**Aim**
Copy out the rows word for word, starting at the line that contains "Given: Open Server REST API reference page" and ending at the line that contains "1025x653 pixels. At", and leave out the pictures.

**Data supplied**

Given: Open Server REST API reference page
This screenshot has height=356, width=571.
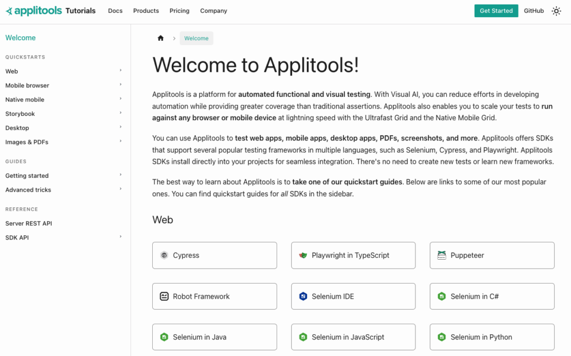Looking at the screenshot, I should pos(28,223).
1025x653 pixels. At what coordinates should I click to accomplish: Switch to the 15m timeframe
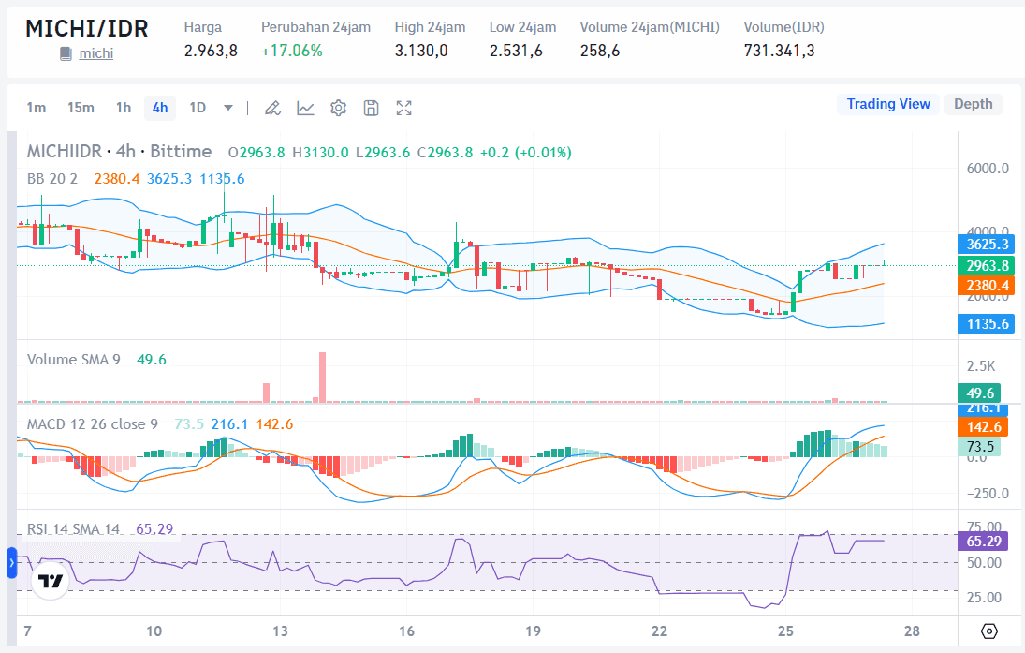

* * *

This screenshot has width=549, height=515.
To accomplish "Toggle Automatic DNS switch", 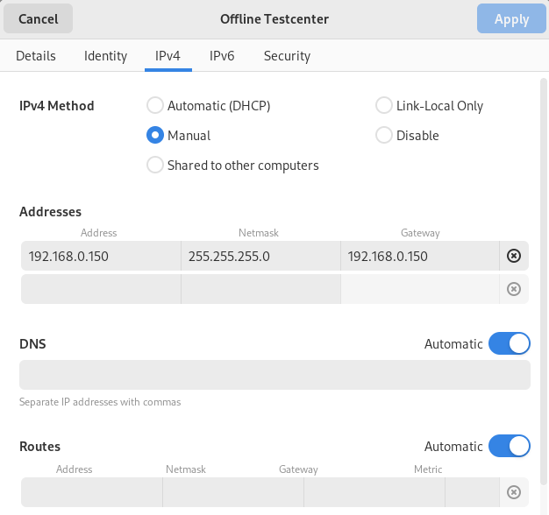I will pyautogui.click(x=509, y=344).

**Solution for this problem**
Given: Open Server REST API reference page
This screenshot has height=356, width=571.
Looking at the screenshot, I should pos(28,223).
1025x653 pixels. At what coordinates should I click to accomplish: Switch to the 15m timeframe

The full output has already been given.